» **REQUIRED WORK**
A. Please rewrite the part of the interview excerpt that opens with "Yes, the two" and closes with "kind of stuff.", putting "challenges" wherever "struggles" appears.
B. Extend the interview excerpt past its final line.

» **EXCERPT TO READ**

____

In a gorgeous house located in the Hollywood hills, BGN caught up with the two young actors to chat about the show’s intricate plot, their exciting new experiences, how their lives have changed, and of course, working with Reese Witherspoon and Kerry Washington.
How many episodes are there?
Lexi Underwood: Eight.
So eight done and what’s the possibility of renewal?
LU: It’s a limited series so we really don’t know, but Big Little Lies was a limited series.
Jordan Elsass: And it went on to Season 2, so you never know.
LU: It could go anywhere, but I would love for there to be a Season 2. I have some questions that I need to be answered.
You have questions?
LU: I have questions. Anyone who is familiar with the book, as soon as you are done reading it. You are like, ‘What happens next?’ And even how our show ends, it’s even more. There’s so many questions.
JE: There’s a lot of subplots that could be fleshed out. For example, between what happens in the future between Trip and Pearl.
Yes, the two of you have great chemistry on the series. Are you going through some of the same teenage issues in real life?
JE: I think so, to some degree.
LU: Even though it’s set in the 1990s and we’re not going through what our characters are going through, I think any teen, period, no matter what race you are, where you live, or what time period you’re in, can relate to the struggles of growing up in society and trying to desperately fit in, and the romantic aspects of it. Does he like me, does he like me not? I think everybody can relate to it.
JE: It’s cool seeing how even back in the ’90s everything was so wildly different in every way imaginable but yet it’s still the same struggles because we are all human and, if this is accurate — which it is — then [teenagers] went through the exact same kind of stuff.
Anything that specifically happens to your characters that is similar to what you are going through now?
LU: What I thought was brilliant was the first time I read Episode 1. The first time you see me as Pearl, it’s with the exchange with the police. I thought it was absolutely incredible to have that aspect in there because we’re also talking about police brutality and how that has always been around but it’s super relevant right now. Everybody wants to talk about it right now but this has been happening and it’s been a problem.
So I feel like a lot of black people in America can look at that and say, “Yeah I can relate to that,” because at that young age, you do have to have that talk with your daughters and with your sons, and especially because in the book you don’t know what race Pearl is. For that to be the first time you see them is absolutely powerful.

____

» **GIVEN MATERIAL**
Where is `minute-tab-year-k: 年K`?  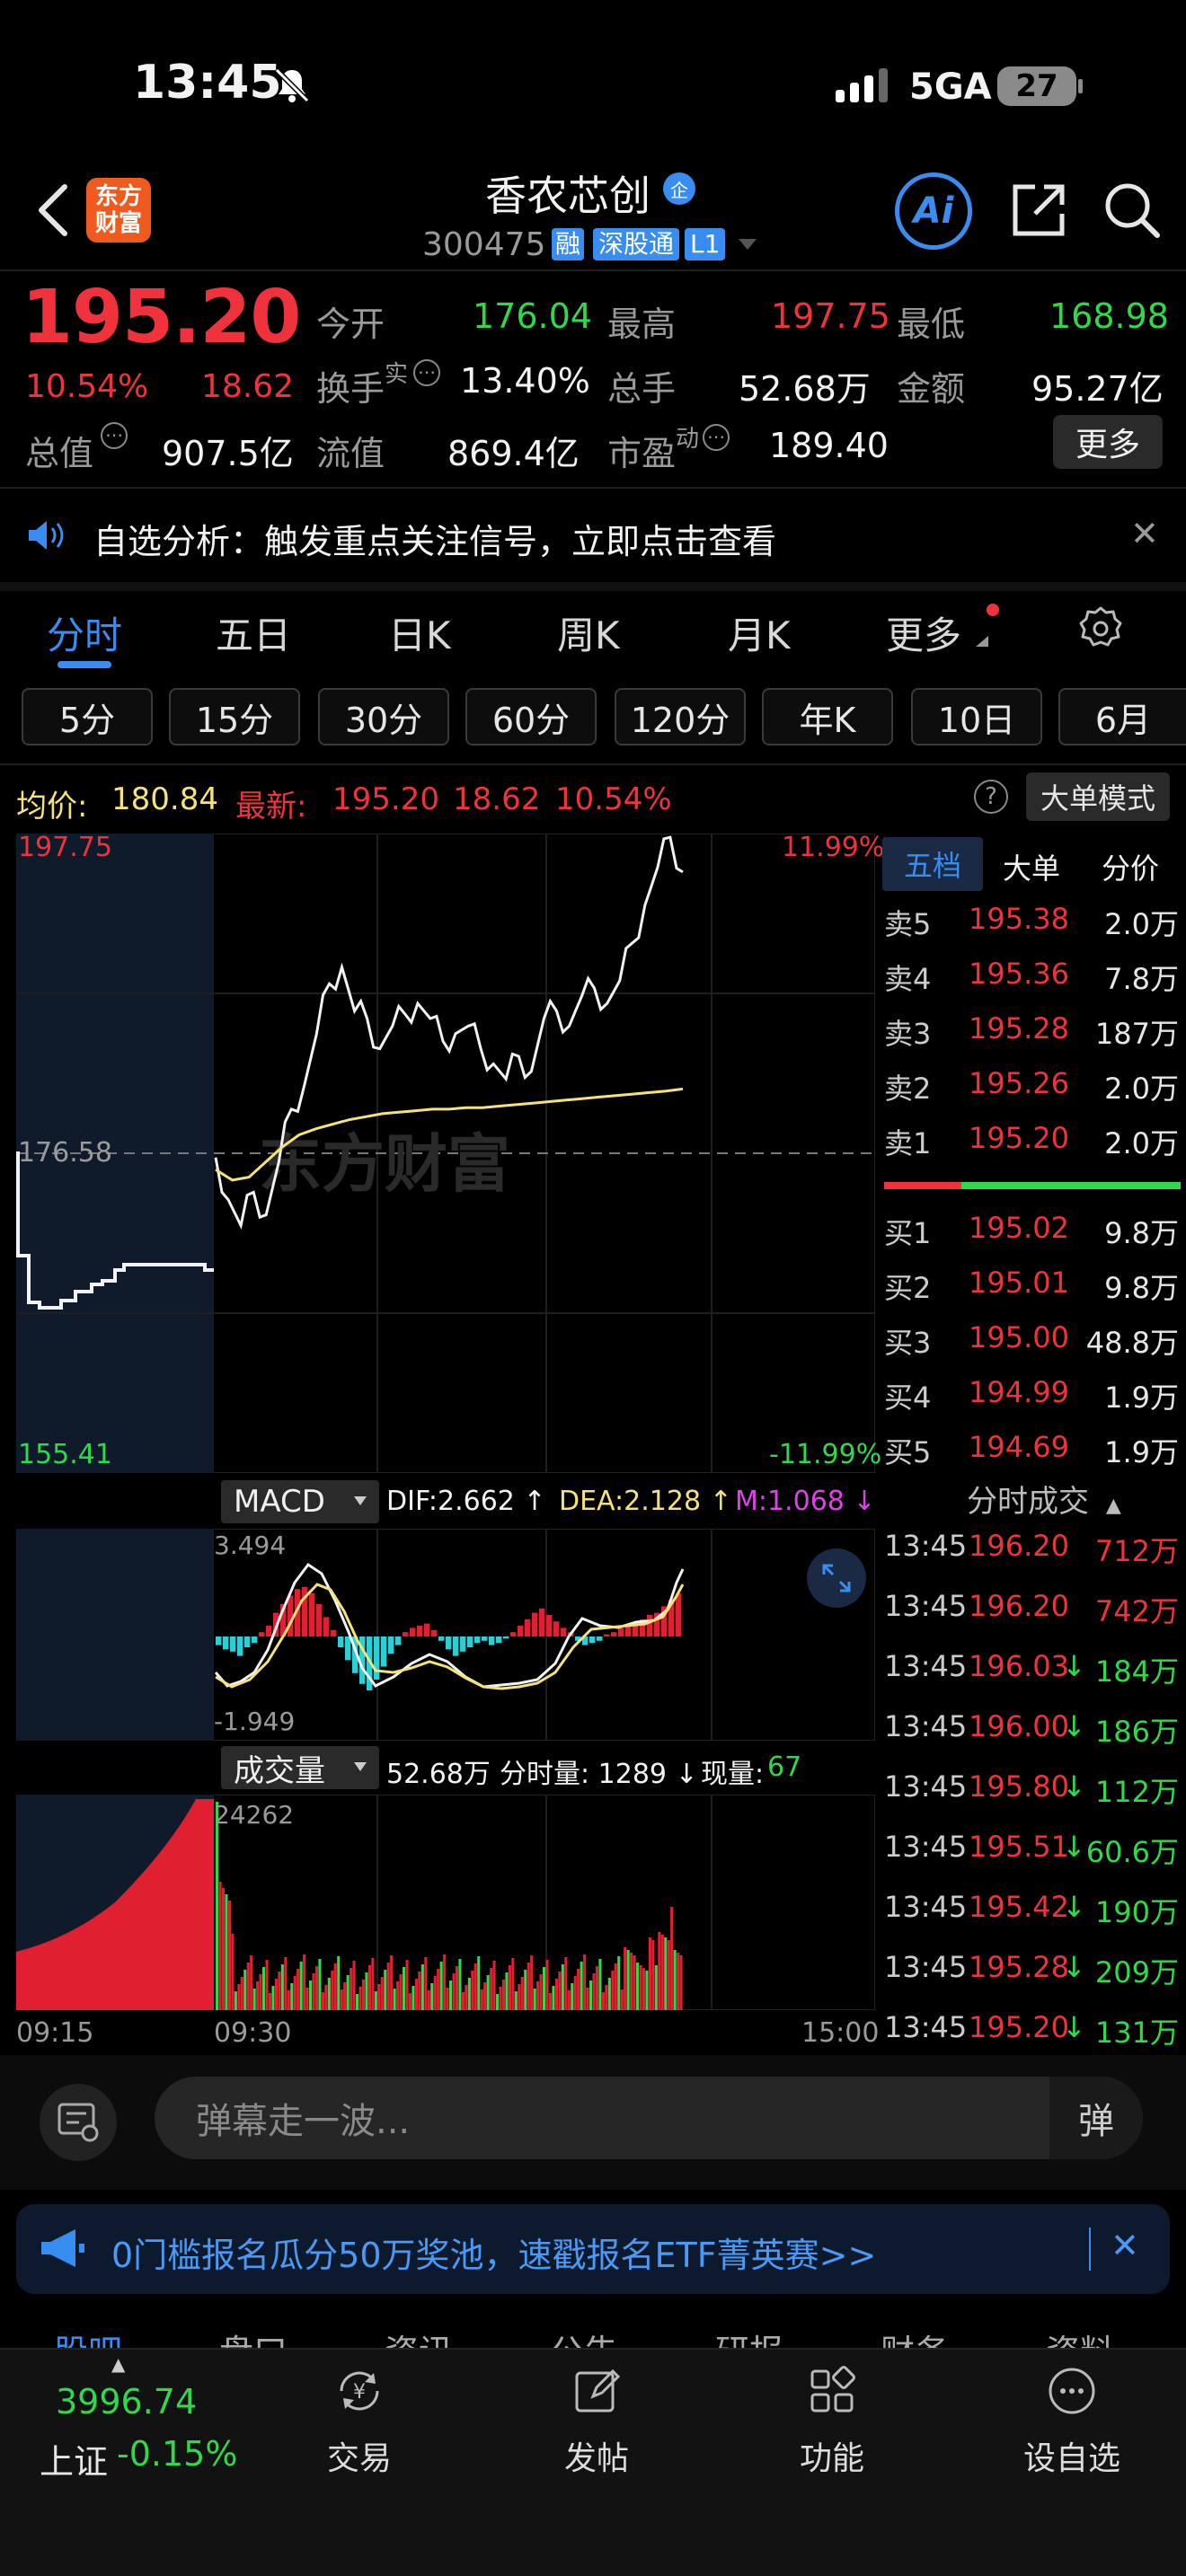
minute-tab-year-k: 年K is located at coordinates (828, 716).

____

» **ANSWERS IN ORDER**
A.
Yes, the two of you have great chemistry on the series. Are you going through some of the same teenage issues in real life?
JE: I think so, to some degree.
LU: Even though it’s set in the 1990s and we’re not going through what our characters are going through, I think any teen, period, no matter what race you are, where you live, or what time period you’re in, can relate to the challenges of growing up in society and trying to desperately fit in, and the romantic aspects of it. Does he like me, does he like me not? I think everybody can relate to it.
JE: It’s cool seeing how even back in the ’90s everything was so wildly different in every way imaginable but yet it’s still the same challenges because we are all human and, if this is accurate — which it is — then [teenagers] went through the exact same kind of stuff.

B.
JE: I think that throughout the series, Trip starts to find his true identity and who he really is. I think I struggled with that growing up and finding out who I really was and that I was more than this label that people put on me from a distance.
I desire personal relationships with people, that they really getting to know me and me really getting to know them. I think that’s what Trip desires. I really related to the character in that way and it helps me shape the character.
You two had the scripts and read the book. Was there anything specifically weird about the times, the ’90s versus the 2000s?
LU: It was definitely a culture shock for us because they were using pagers and like, were you [to Jordan Elsass] a ’90s baby?
JE: No. I had never seen a pager. I had no idea. I would watch old movies and see somebody whip one of them out. I had no idea what it was and then I finally had one in my hands and I was like, “Whhhaat is this? What is going on?”
LU: That was the weirdest thing, having to deal with all the ’90s accessories.
JE: The clothes were wildly different from anything you see today.
LU: I love the wardrobe though. Our wardrobe was awesome.
How have your lives changed since you did the show?
JE: I got a decent car. I was very excited. Since I was about three years old cars have been my passion so I got a decent car. But in terms of changes in my lifestyle, I’ve just been traveling a lot, way more than what I am used to. Don’t get me wrong, I love traveling, being on the road and on the move, but I would say that’s the biggest change.
I’m from Texas, from Austin, and it’s a lot of back and forth, back and forth.
LU: I think the biggest change for me has just been people knowing me and just the experiences that I get to have. One of the cool things that I did recently, I went to the Essence Black Women in Hollywood brunch with Kerry. That was such an incredible experience for me because I never would have even dreamed to be in that position.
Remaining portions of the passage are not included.